Well lets see....how many can you fit in one of them post office boxes that ship for around $5.00? I want to change over to that size bag for my soap but it will be a long long time before I sell 2000 bars at the rate Im going. How many do you have? I will check back in later I need to go into town now.


----------



## Kalne (Oct 25, 2007)

Will see how many fit into a flat rate envelope and get back to you. In the middle of making a birthday feast right now.


----------



## tlcnubians (Jan 21, 2011)

If you need to purchase them, Nashville Wraps sells different quantities and sizes.

Caroline


----------



## Jo~* (Oct 26, 2007)

Kalne said:


> Will see how many fit into a flat rate envelope and get back to you. In the middle of making a birthday feast right now.

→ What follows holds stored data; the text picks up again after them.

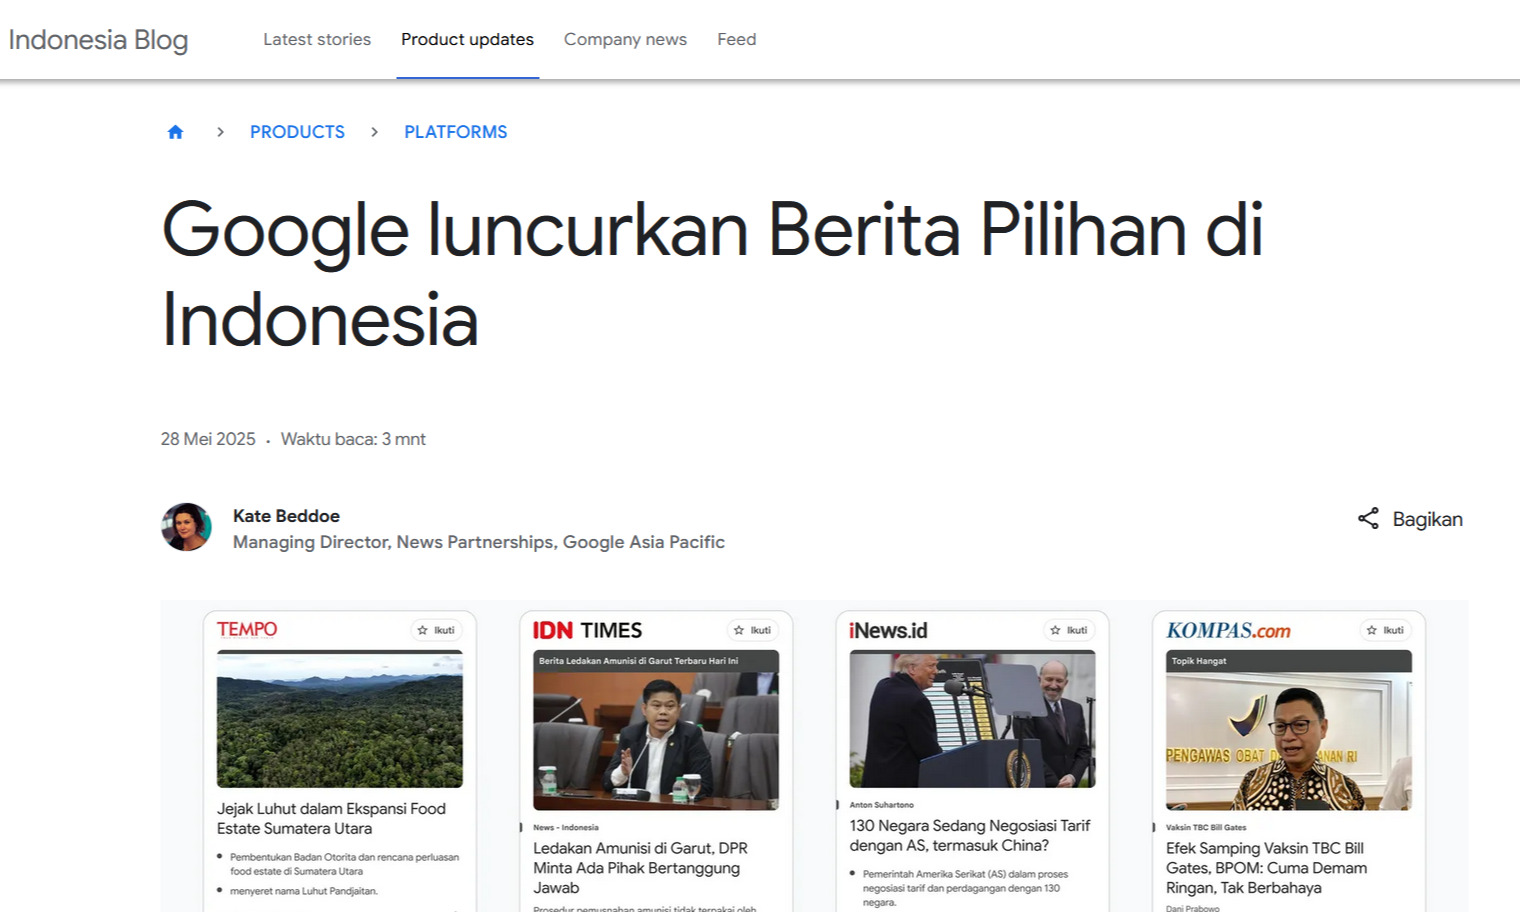Click the Bagikan share icon
The width and height of the screenshot is (1520, 912).
point(1368,518)
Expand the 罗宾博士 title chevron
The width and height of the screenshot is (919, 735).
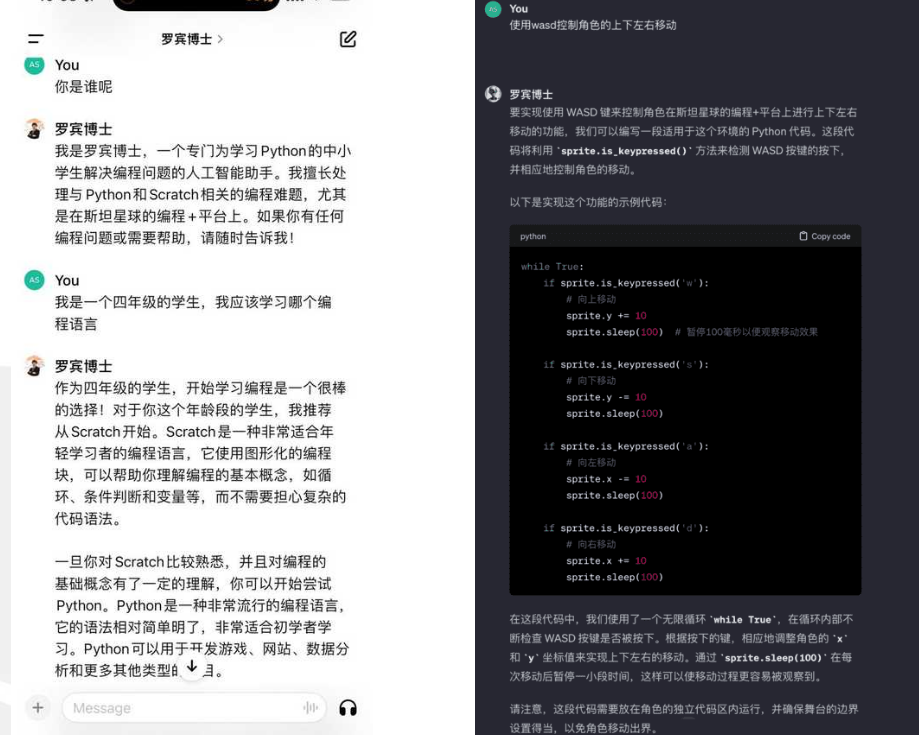coord(220,40)
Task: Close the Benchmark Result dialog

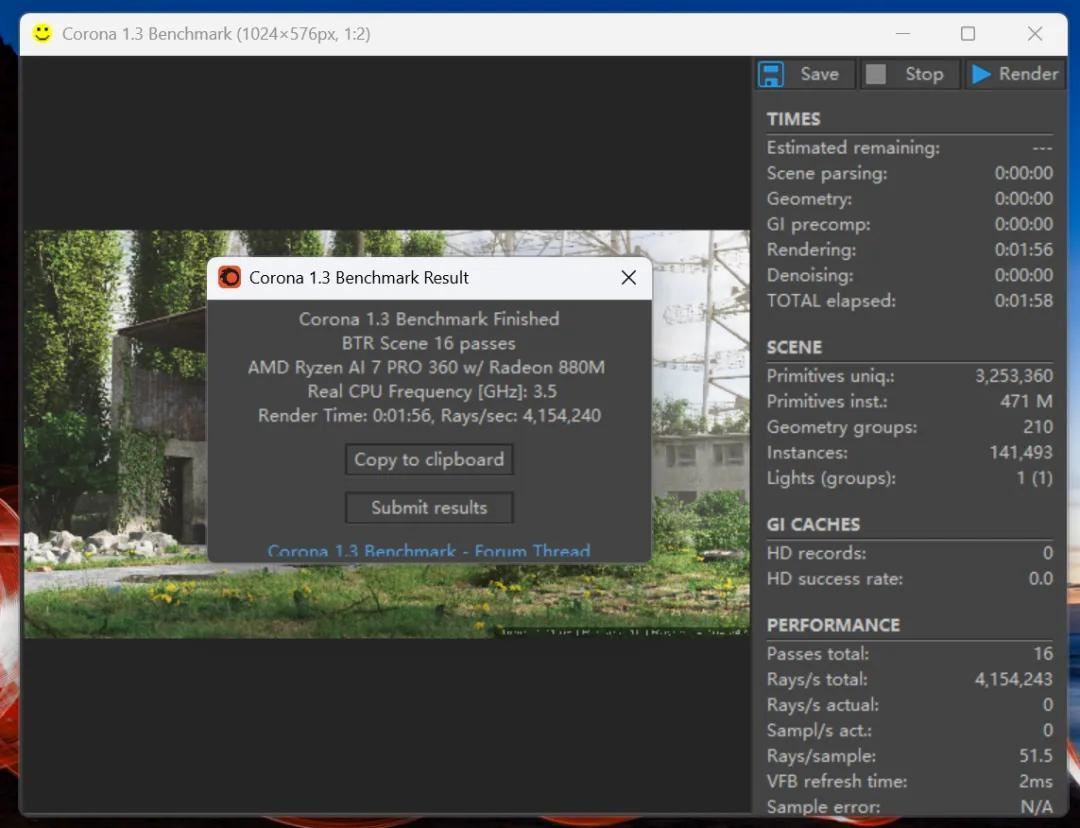Action: click(x=628, y=277)
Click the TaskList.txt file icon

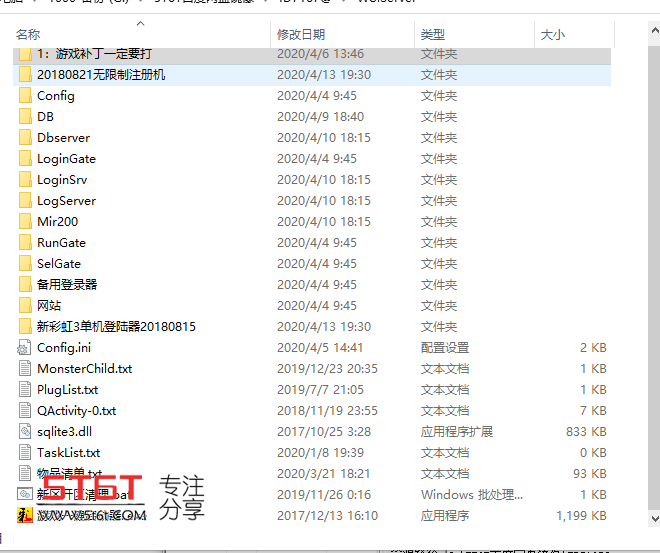(25, 453)
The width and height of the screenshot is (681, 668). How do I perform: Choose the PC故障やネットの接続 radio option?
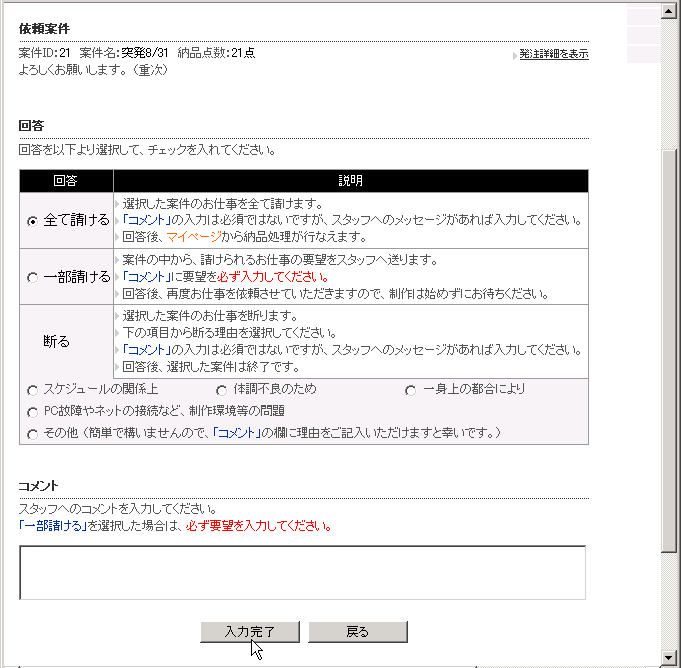point(33,412)
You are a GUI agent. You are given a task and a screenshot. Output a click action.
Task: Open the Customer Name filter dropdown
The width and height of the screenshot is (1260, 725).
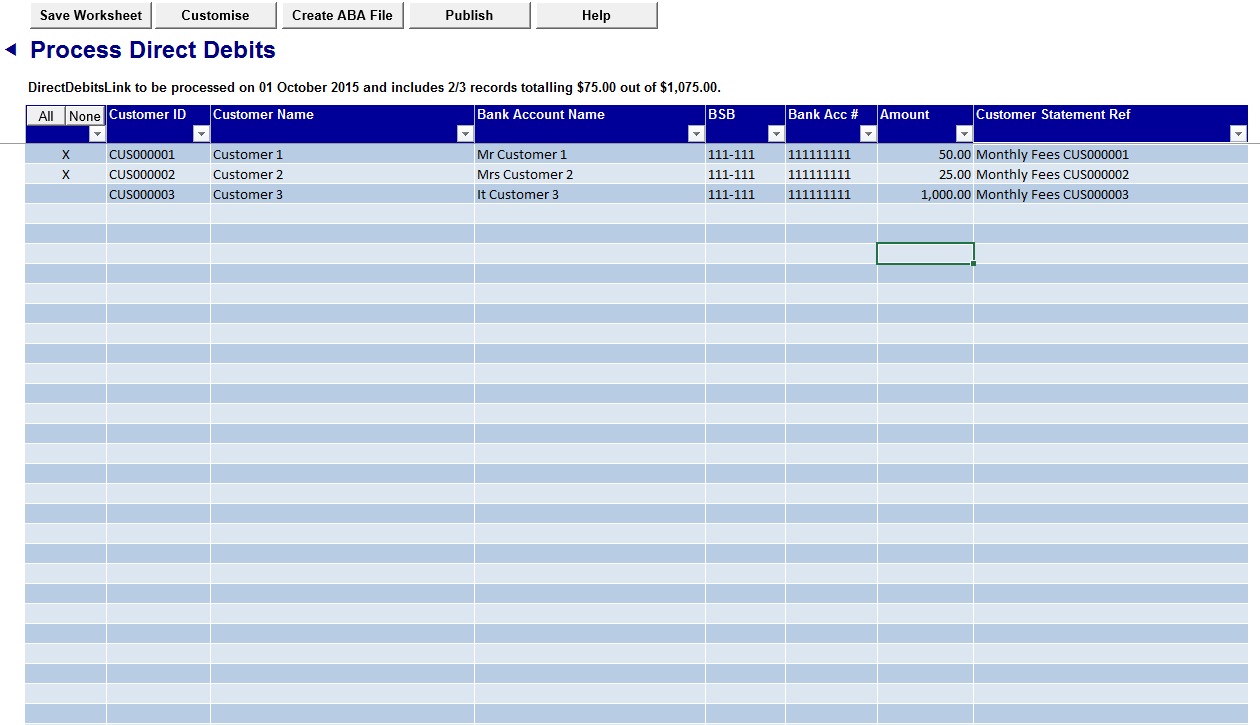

Ok If you have lots of them I would take like 500 or maybe more. 2000 is just a bit to much LOL. They are the 2.5 x 1.25 x 7.5 from papermart? Gusset? The item # is 7530217 They are $29 something for 2000 at PM. 
Let me know what you want for say 500 of them if you want to sell that many. Ill let you do the math but I think it would break down to something like $7.50 for 500. Go enjoy your Birthday feast. Its my daughters 20th today.
JoAnn


----------



## Jo~* (Oct 26, 2007)

tlcnubians said:


> If you need to purchase them, Nashville Wraps sells different quantities and sizes.
> 
> Caroline


Thank you I will take a look.
JoAnn


----------



## Kalne (Oct 25, 2007)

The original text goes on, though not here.